Spring came early and angry, swelling the river beyond its banks. The water climbed the stone steps, then the roads, then the lower houses. Panic spread faster than the current.
Kerreth was the first to act.
“Get the children out first!” he shouted, voice carrying over the roar of water. “To the hill—don’t stop for anything!”
Adults hesitated.
Then they moved.
Alren didn’t question it. He ran where Kerreth pointed, lifted children onto his shoulders, waded into chest-deep water without a second thought. When a cart overturned and pinned a man beneath it, Kerreth was there, bracing himself against the current, shouting instructions until they dragged the man free.

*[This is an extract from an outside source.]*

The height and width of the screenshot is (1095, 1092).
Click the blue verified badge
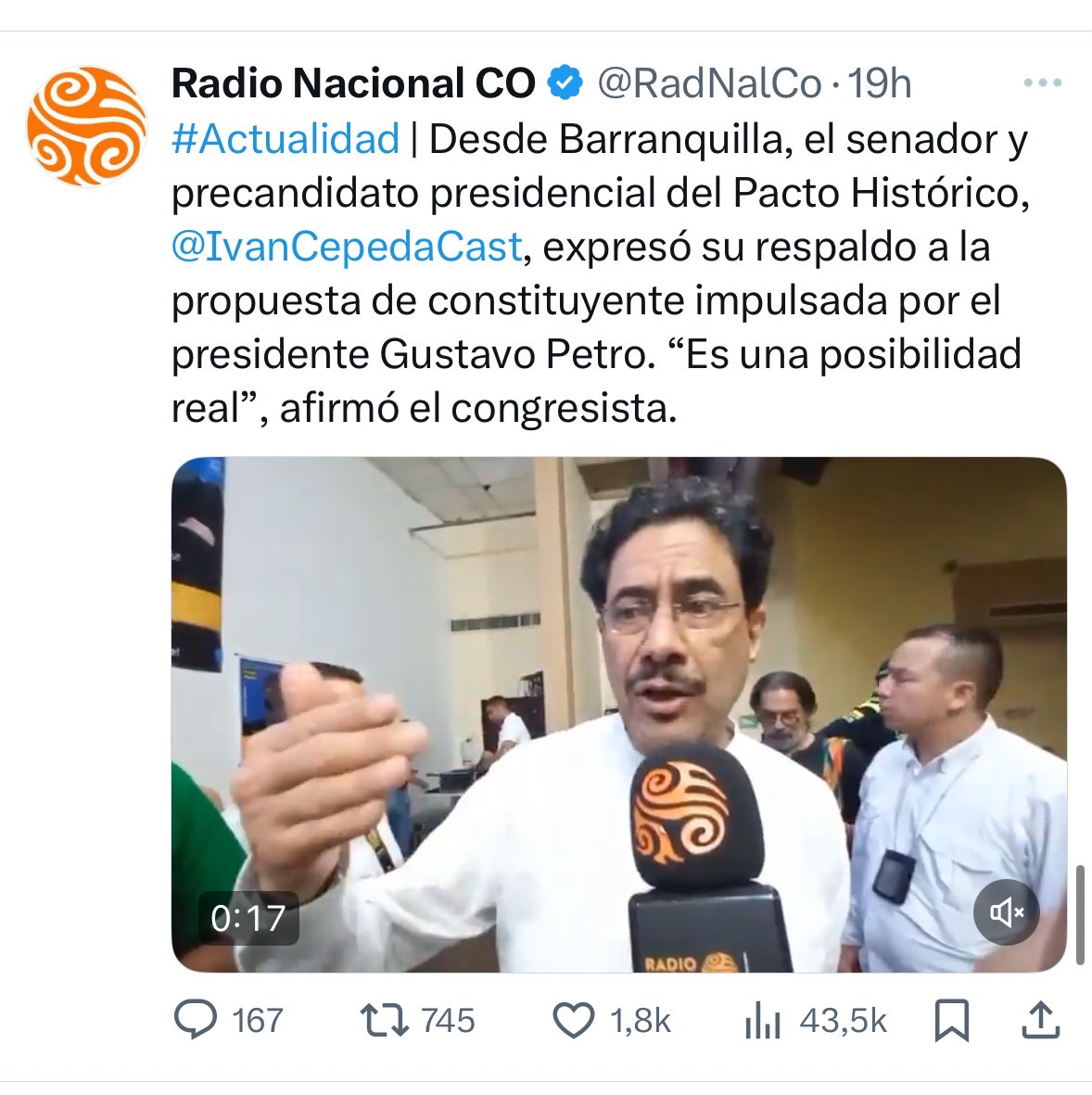(565, 83)
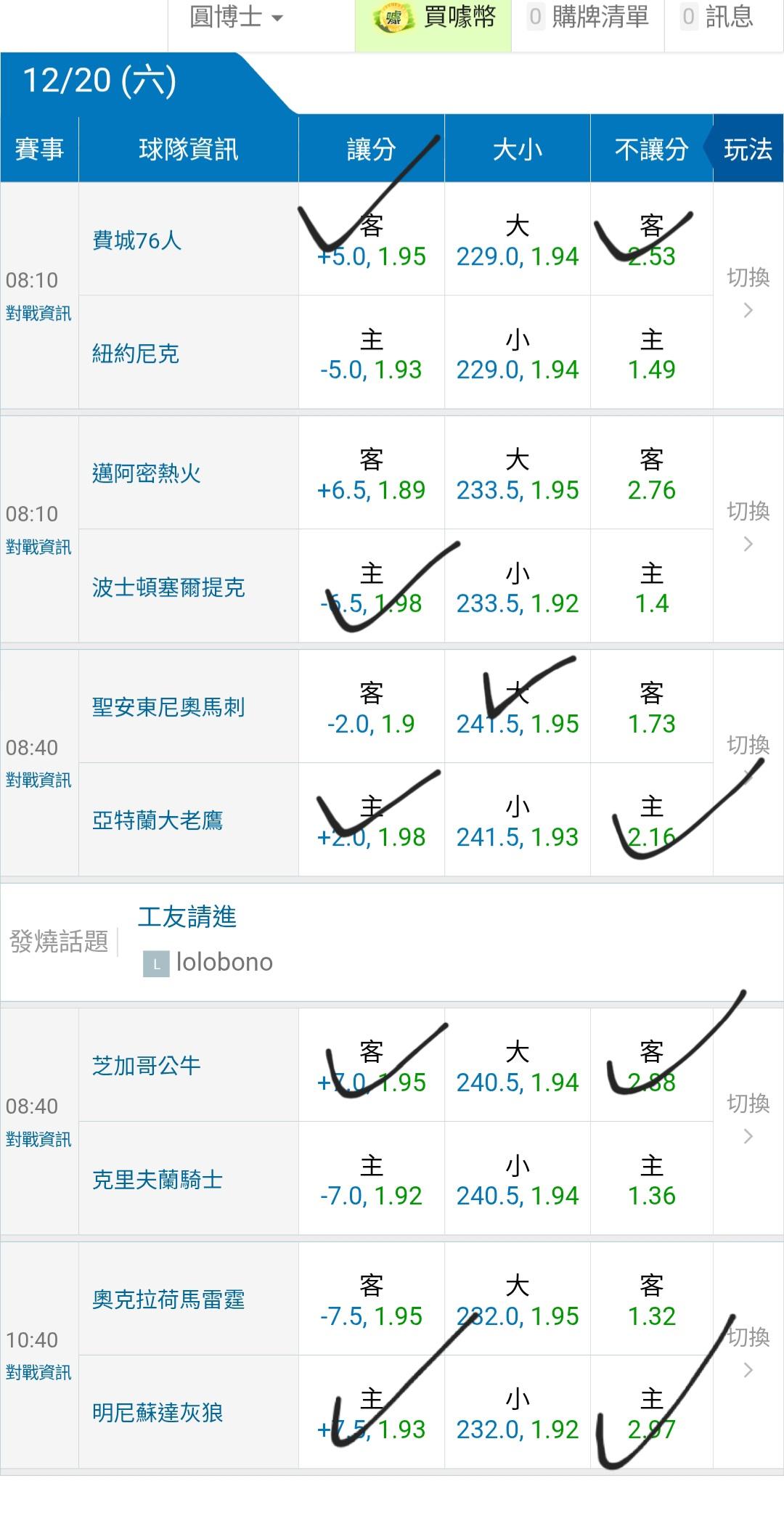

Later—soaked, shaking, exhausted—they stood on the hill and watched the water recede.
Someone clapped Kerreth on the shoulder. Someone else pressed a blanket into his hands.
An old woman took his face between her palms and said, “You saved us.”

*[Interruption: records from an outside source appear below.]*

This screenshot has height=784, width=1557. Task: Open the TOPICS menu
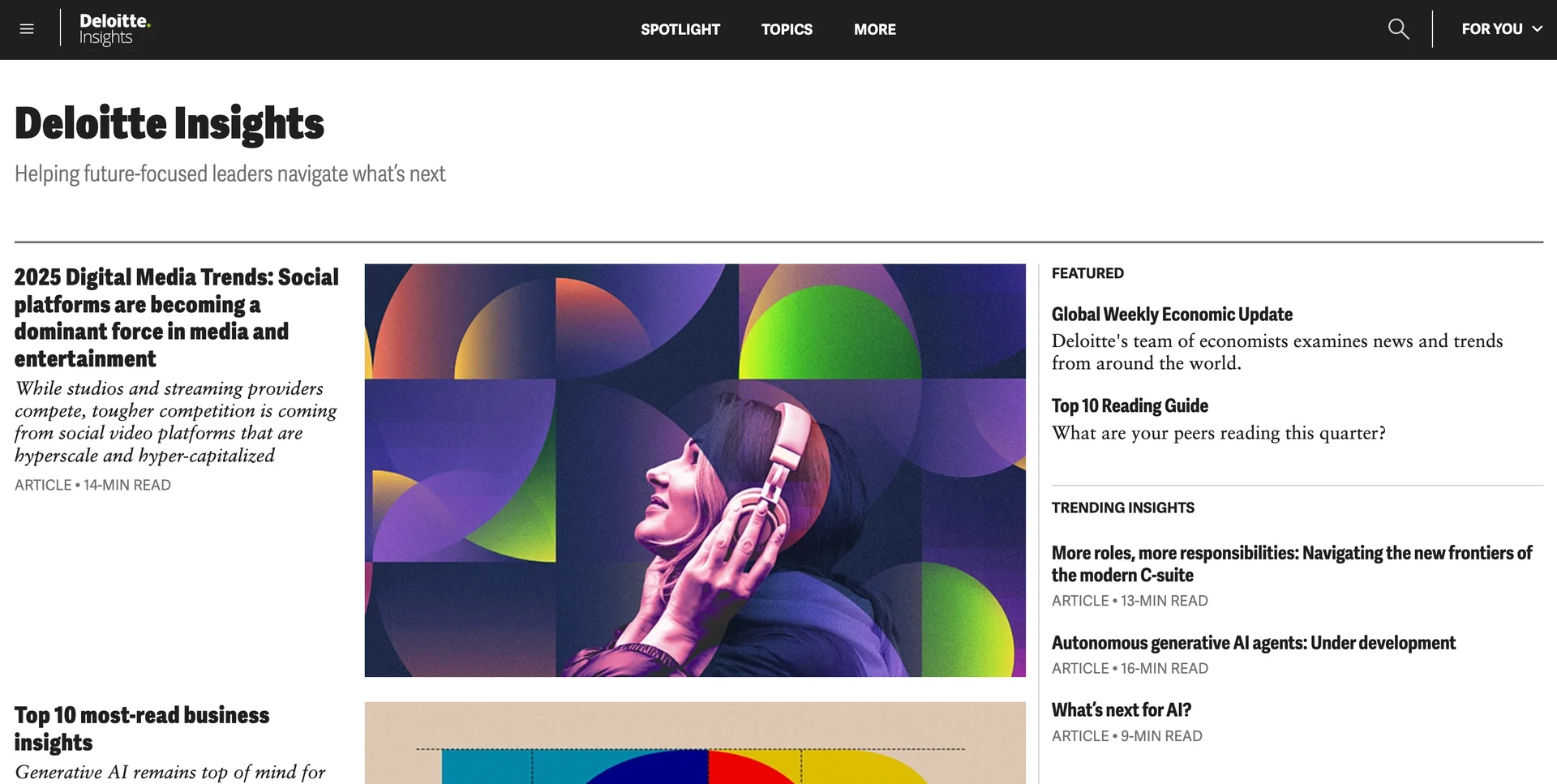[x=787, y=29]
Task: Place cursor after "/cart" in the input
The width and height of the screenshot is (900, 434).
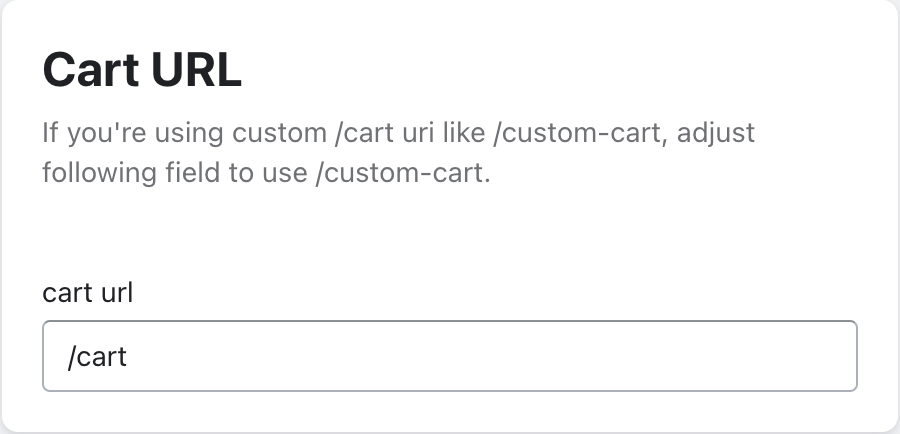Action: tap(129, 356)
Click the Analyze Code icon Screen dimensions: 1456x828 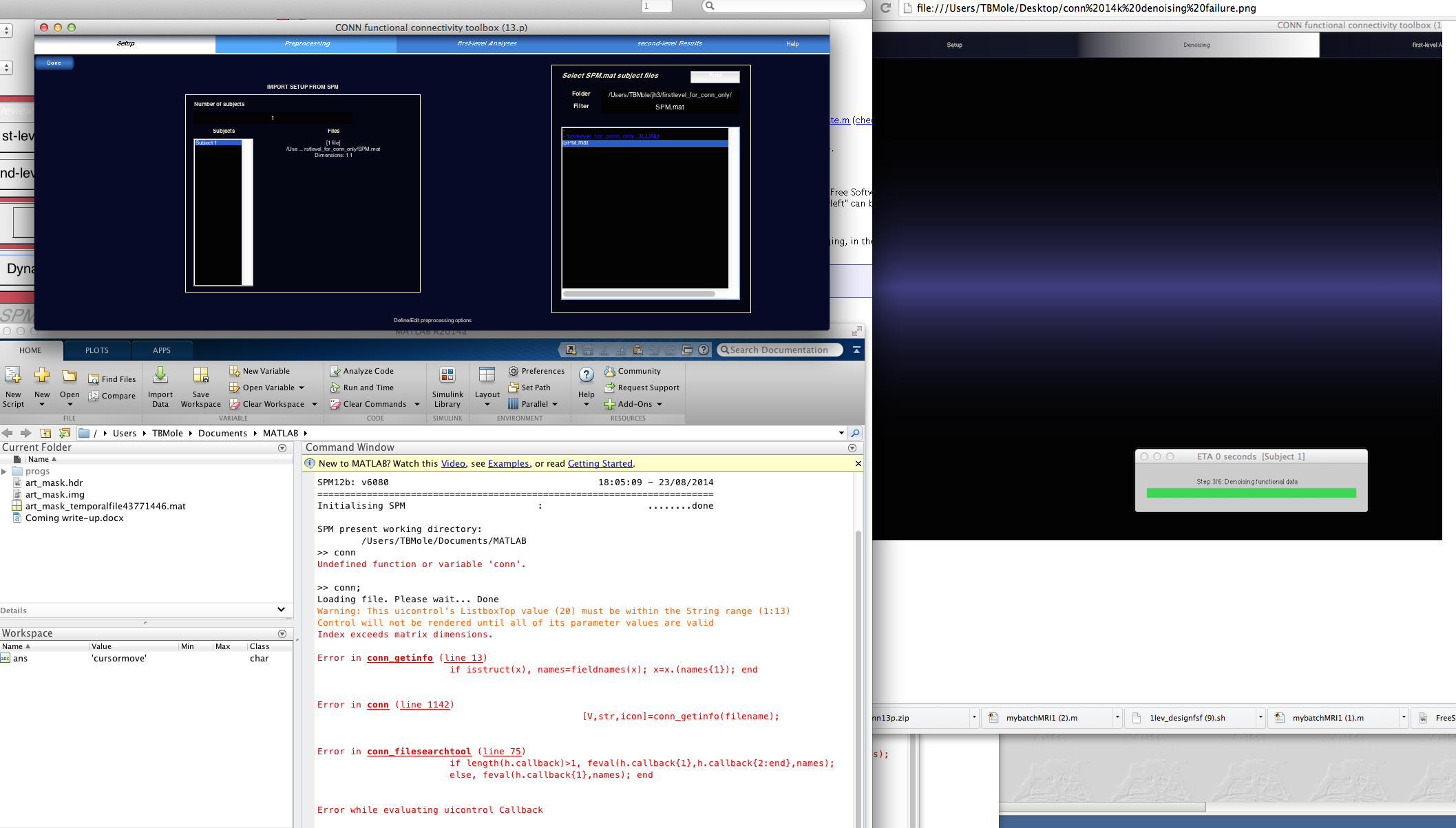335,371
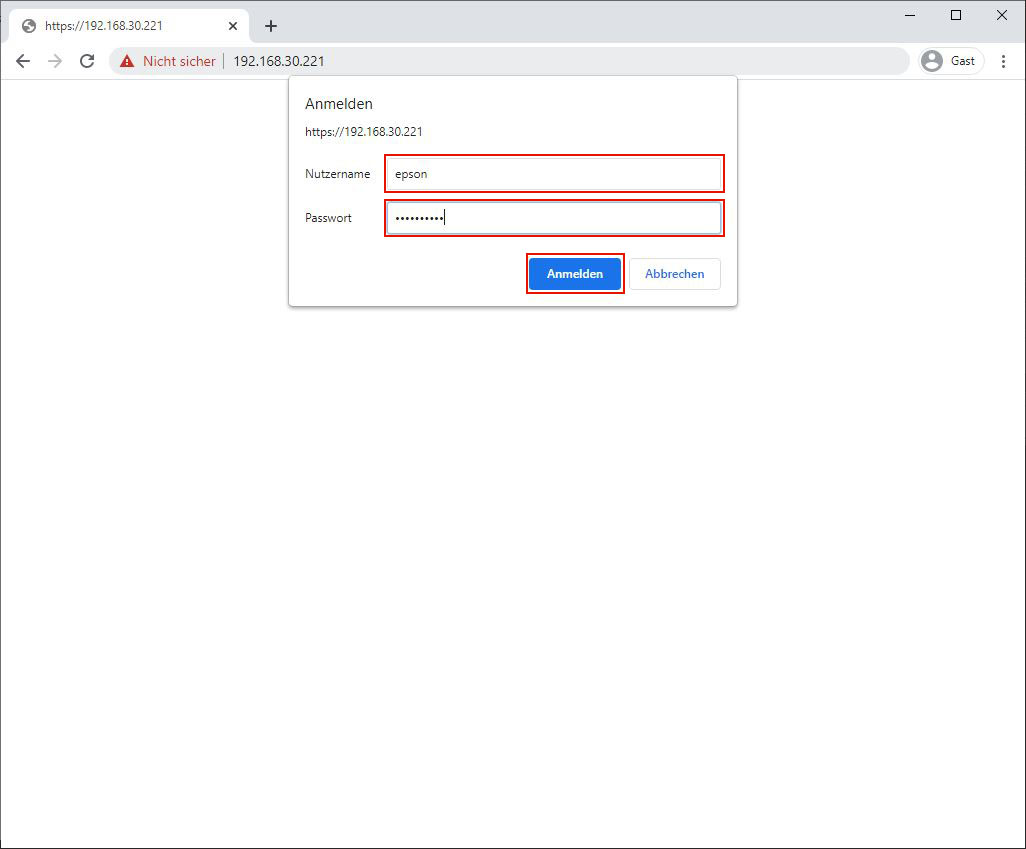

Kerreth didn’t answer. He was staring at the river, brow furrowed, as though trying to understand something it had said to him.
Alren stood beside him, silent.
That night, Kerreth found Alren sitting outside his family’s home, sharpening his father’s blade by lantern light.
“You didn’t hesitate today,” Kerreth said.
Alren glanced up. “Neither did you.”
Kerreth sat beside him, close enough that their shoulders touched. “I didn’t think. I just… knew.”
Alren nodded. “That’s what scares me.”
Kerreth laughed quietly. “You’re afraid of confidence now?”
“I’m afraid of people who follow it,” Alren said.
Kerreth turned serious. “Would you follow me?”
The question hung between them, fragile as glass.
Alren didn’t answer right away. He met Kerreth’s eyes—deep brown, steady, searching.
“Yes,” he said finally. “But I’d stand in front of you first.”
Kerreth smiled, something fierce and grateful in it. “Then I suppose I’ll have to be worth that.”
They sat there until the lantern burned low, neither of them noticing the way the river whispered against its banks—
as if it were remembering something it would one day demand.